Le Washington Post a rapporté que l'expansion du mur frontalier de l'administration Trump dans le sud de l'Arizona a endommagé un site archéologique amérindien comportant un « intaglio » de près de 60 mètres de long, soit une image gravée d'un poisson dans le sol. Le rapport indique que des équipes ont conduit des engins lourds sur l'intaglio, et des images satellites ont montré une « perturbation » dans la zone alors que les équipes travaillaient à la construction de plus de cinq kilomètres de nouveau mur.

Lorraine Marquez Eiler, une ancienne du peuple autochtone Hia-ced O'odham, a déclaré au Post que les dommages s'étaient produits la semaine dernière.
« Si quelqu'un venait à Washington et commençait à détruire tous les différents sites que les habitants des États-Unis vénèrent, c'est la même chose pour nous », a déclaré Marquez Eiler au média.
« Ces choses ont été faites par nos ancêtres, et ça nous touche profondément. … Pour moi, c'est un sujet émotionnel », a-t-elle ajouté.
D'autres analystes politiques et observateurs ont réagi sur les réseaux sociaux.
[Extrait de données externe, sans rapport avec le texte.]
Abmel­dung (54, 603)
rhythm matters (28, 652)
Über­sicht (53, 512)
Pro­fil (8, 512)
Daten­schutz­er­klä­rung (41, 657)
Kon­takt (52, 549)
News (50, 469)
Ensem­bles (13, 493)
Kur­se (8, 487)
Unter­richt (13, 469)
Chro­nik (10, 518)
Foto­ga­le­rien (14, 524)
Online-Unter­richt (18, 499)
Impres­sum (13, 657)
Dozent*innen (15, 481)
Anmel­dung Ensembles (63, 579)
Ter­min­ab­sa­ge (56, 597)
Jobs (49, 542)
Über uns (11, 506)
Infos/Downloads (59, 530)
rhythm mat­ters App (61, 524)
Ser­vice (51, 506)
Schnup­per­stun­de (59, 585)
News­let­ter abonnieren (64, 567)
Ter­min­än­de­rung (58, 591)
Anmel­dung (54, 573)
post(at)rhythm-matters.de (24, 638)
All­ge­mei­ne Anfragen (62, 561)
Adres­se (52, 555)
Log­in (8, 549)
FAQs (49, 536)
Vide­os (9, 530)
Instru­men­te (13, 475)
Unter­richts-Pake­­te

« Maudit soit ce régime et tous ses laquais. C'est une destruction de niveau Taliban. Ils devraient tous être en prison », a publié la commentatrice politique Libby Spencer sur X.
« Le genre de destruction culturelle qui est généralement accueillie par une condamnation mondiale lorsqu'elle est commise par l'ISIS ou d'autres groupes extrémistes », a publié le journaliste Emmanuel Felton sur X.